I'm pretty liberal, I think, and I have been very pro-charter school. I was on the board to start a charter school (two times), and have been very involved.
One of my biggest beefs with educational theory in general is the panacea approach. I see over and over again something that works well in one context and then it's leapt upon -- there! It works! Let's do it everywhere!
It's at the "let's do it everywhere" stage that it tends to fall apart.
Charter schools fall into that category too, in my experience. A lot of them are really, really good. Especially when the whole thing started. But as it has become more widespread and more panacea-ish, the quality is definitely deteriorating. Some are still very very good. Some are even worse than the public schools that they're trying to replace.
The lack of oversight is both a great way to foster innovation and a real temptation for ne'er-do-wells to grab some money.
This means that my enthusiasm for charter schools has become somewhat tempered since I was very involved (about 1996-2002).

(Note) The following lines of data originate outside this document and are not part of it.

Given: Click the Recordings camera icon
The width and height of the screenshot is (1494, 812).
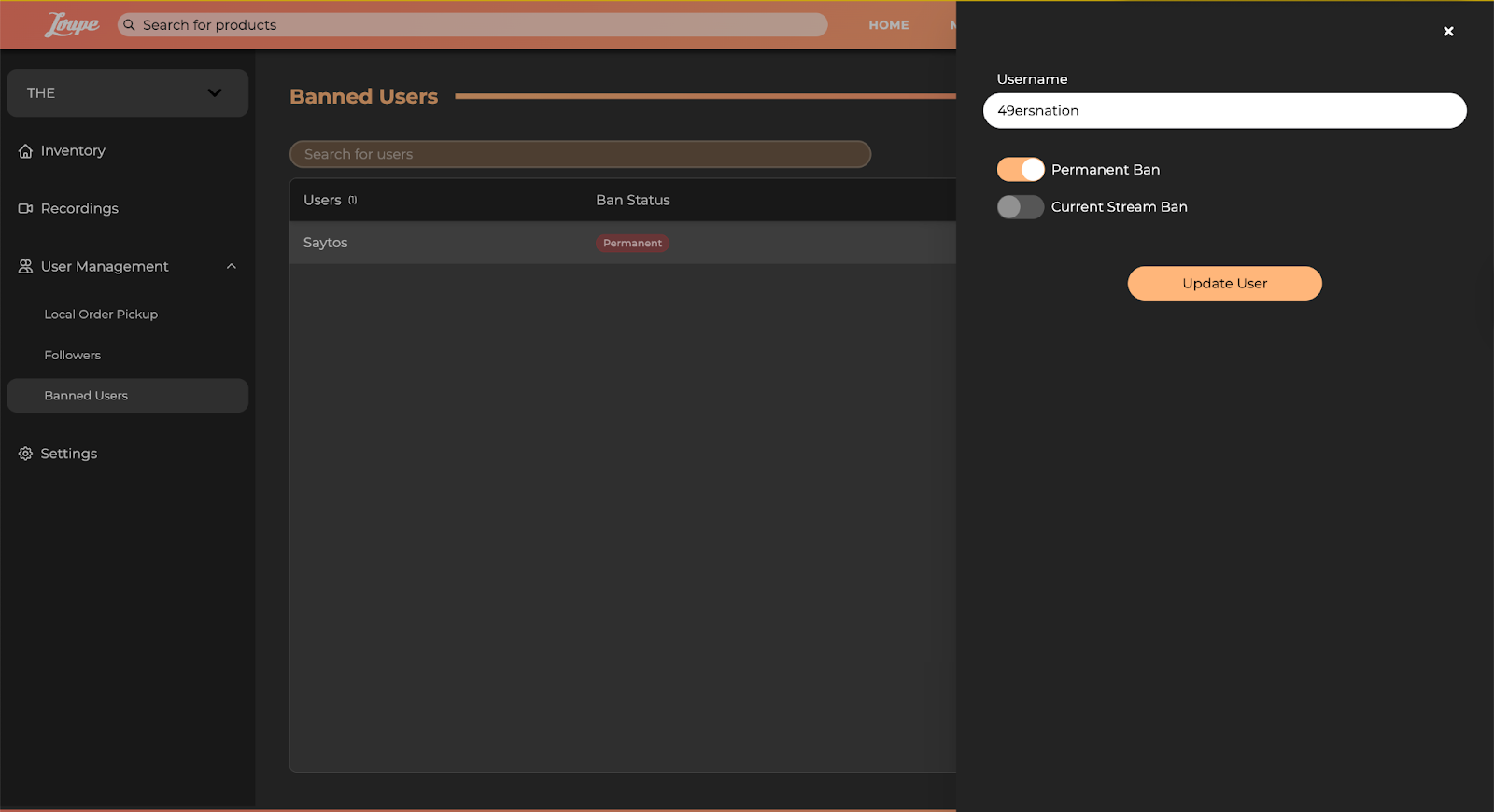Looking at the screenshot, I should coord(25,209).
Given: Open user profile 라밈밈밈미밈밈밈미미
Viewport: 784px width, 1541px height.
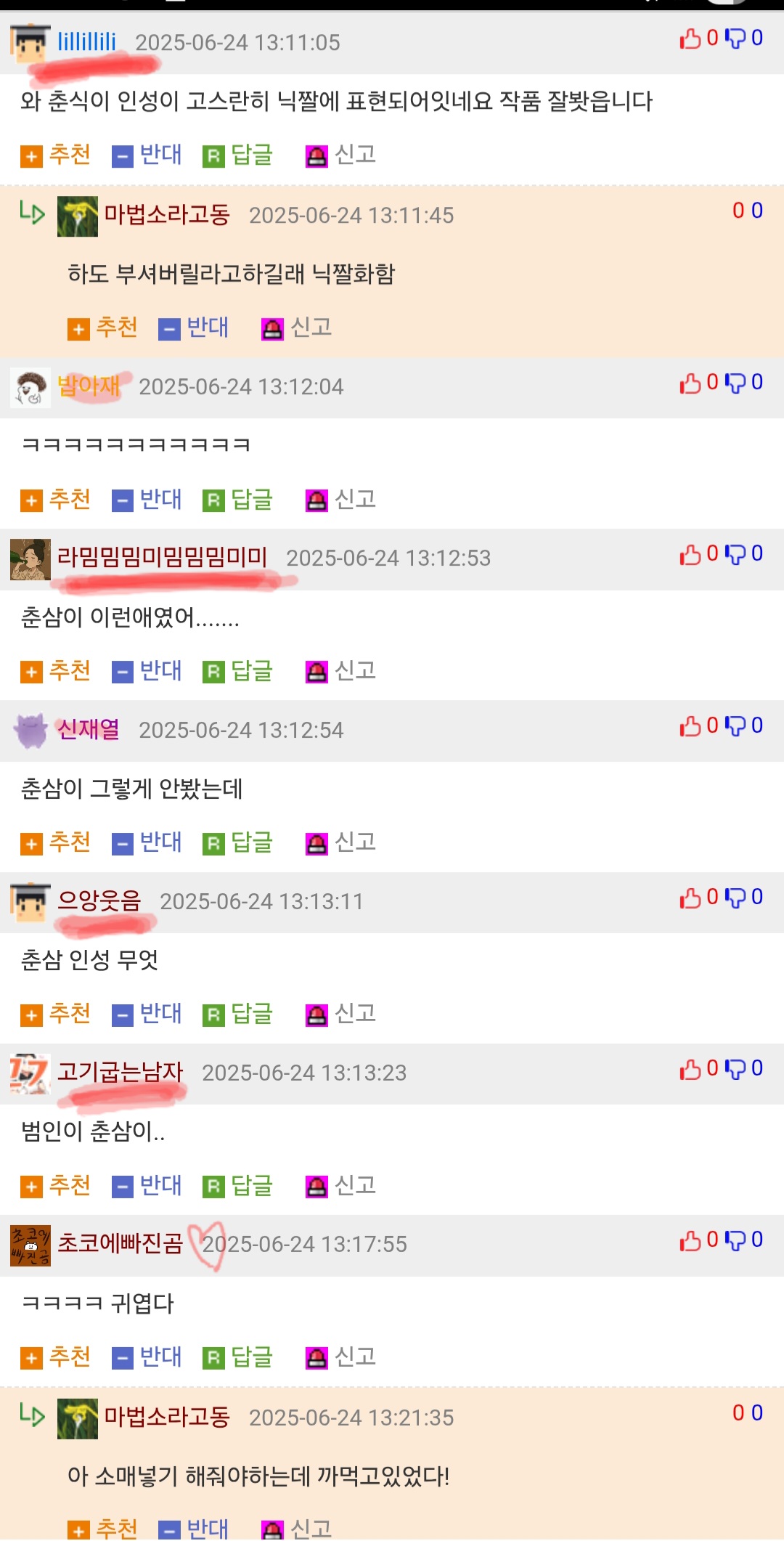Looking at the screenshot, I should point(163,558).

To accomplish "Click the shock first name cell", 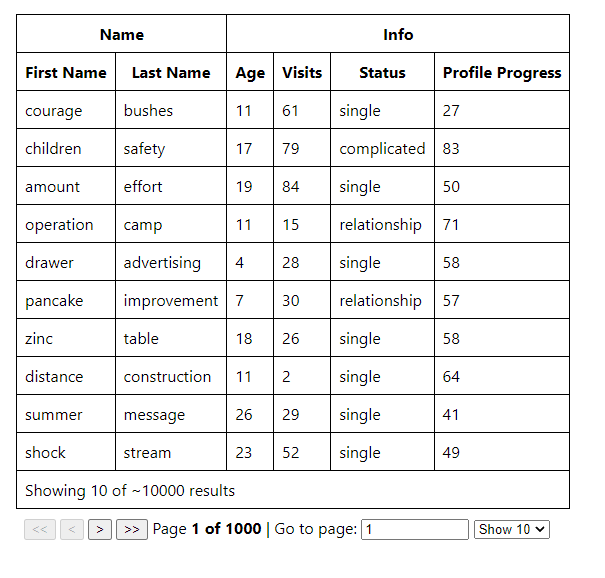I will click(46, 453).
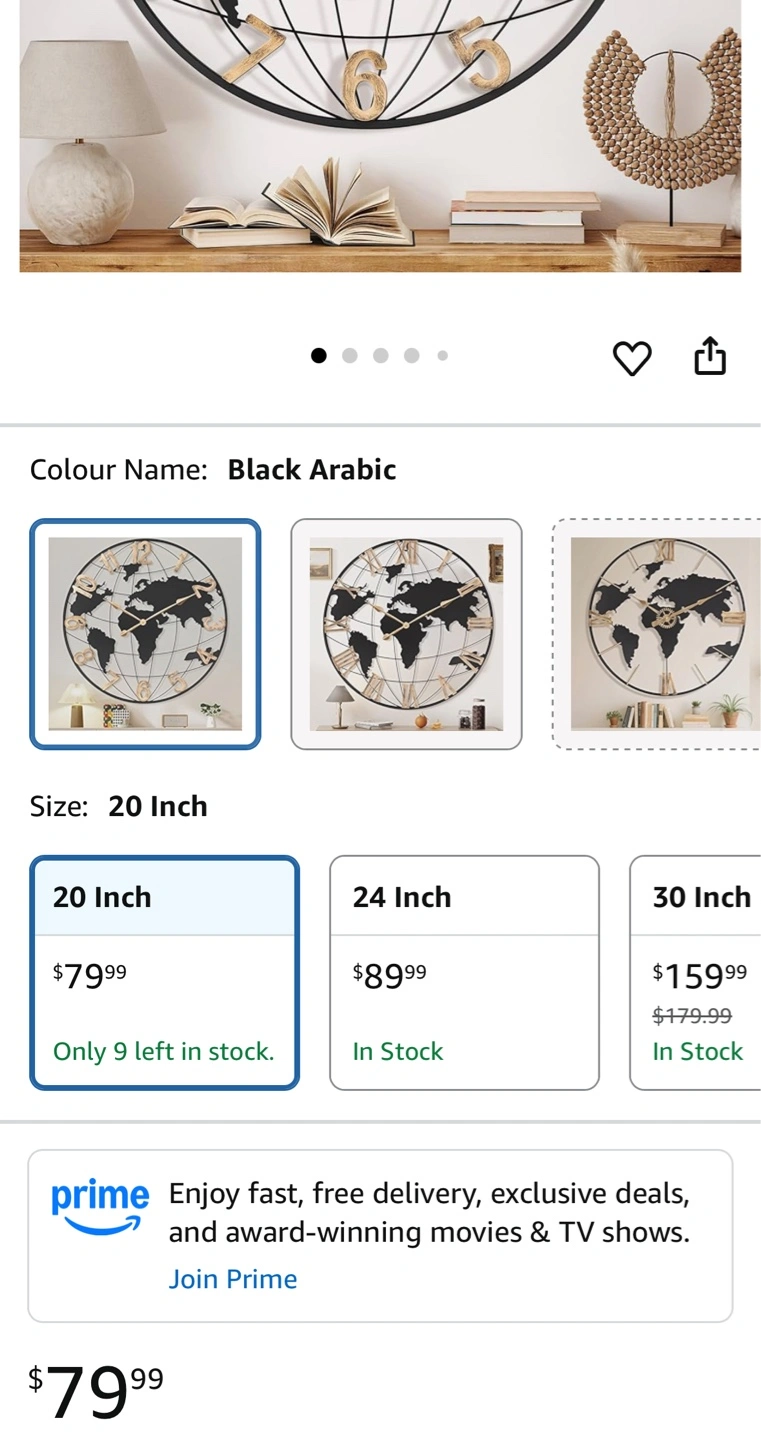Jump to second image carousel dot
The image size is (761, 1440).
point(350,355)
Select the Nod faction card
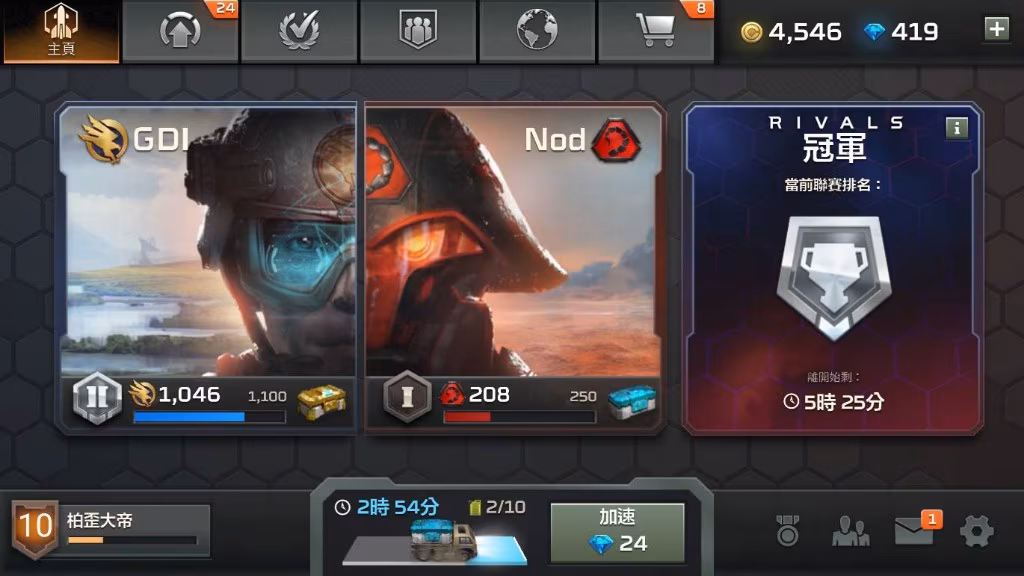The image size is (1024, 576). coord(515,268)
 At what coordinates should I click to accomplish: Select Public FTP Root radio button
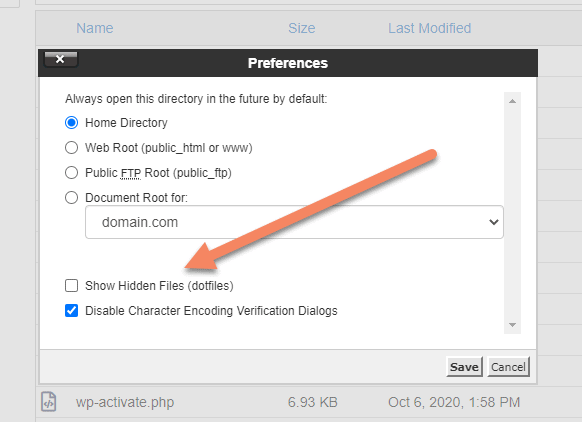click(x=71, y=173)
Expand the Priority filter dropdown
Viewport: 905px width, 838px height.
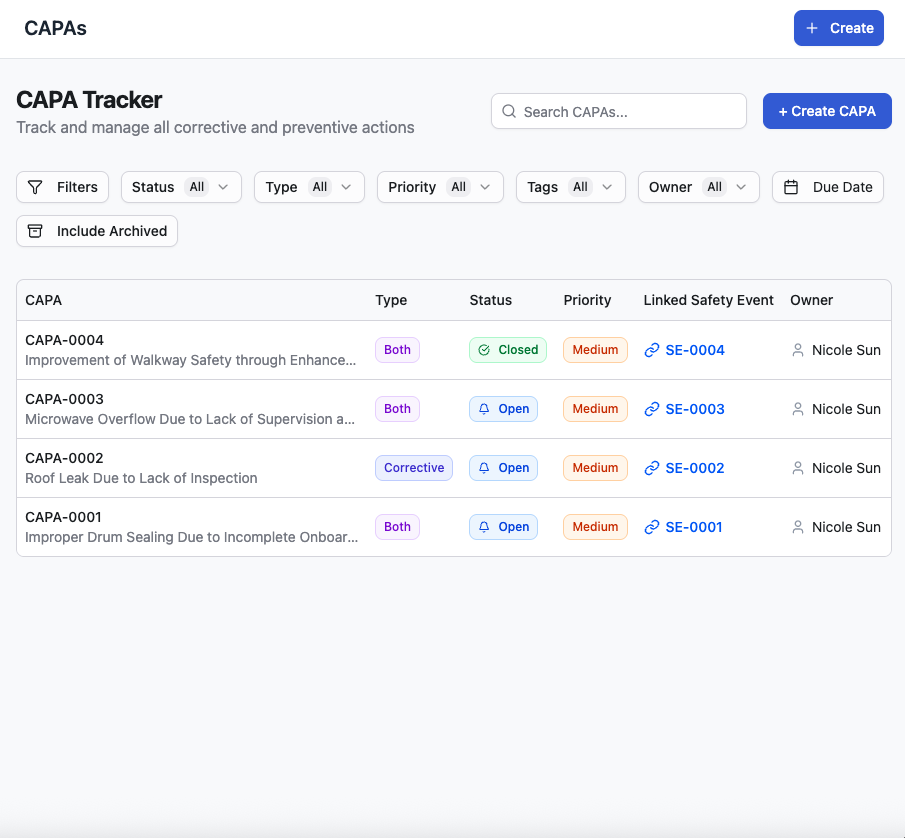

So while I don't think there are any panaceas, I think one of the biggest single elements is elevating the pay and prestige of teachers. I think "Teach for America" is a really good program and is a step in that direction. Giving the really bright students an incentive to get in there and start teaching as a career. I was just reading about a really interesting school that was created in large part by former Teach for America people.
When all other things are equal -- curricula, buildings, resources, etc. -- it is the individual teachers who make the biggest difference. This is a long-term impression I've had that has been reinforced by more and more studies.
That's just one element of a really huge and really messy equation, though.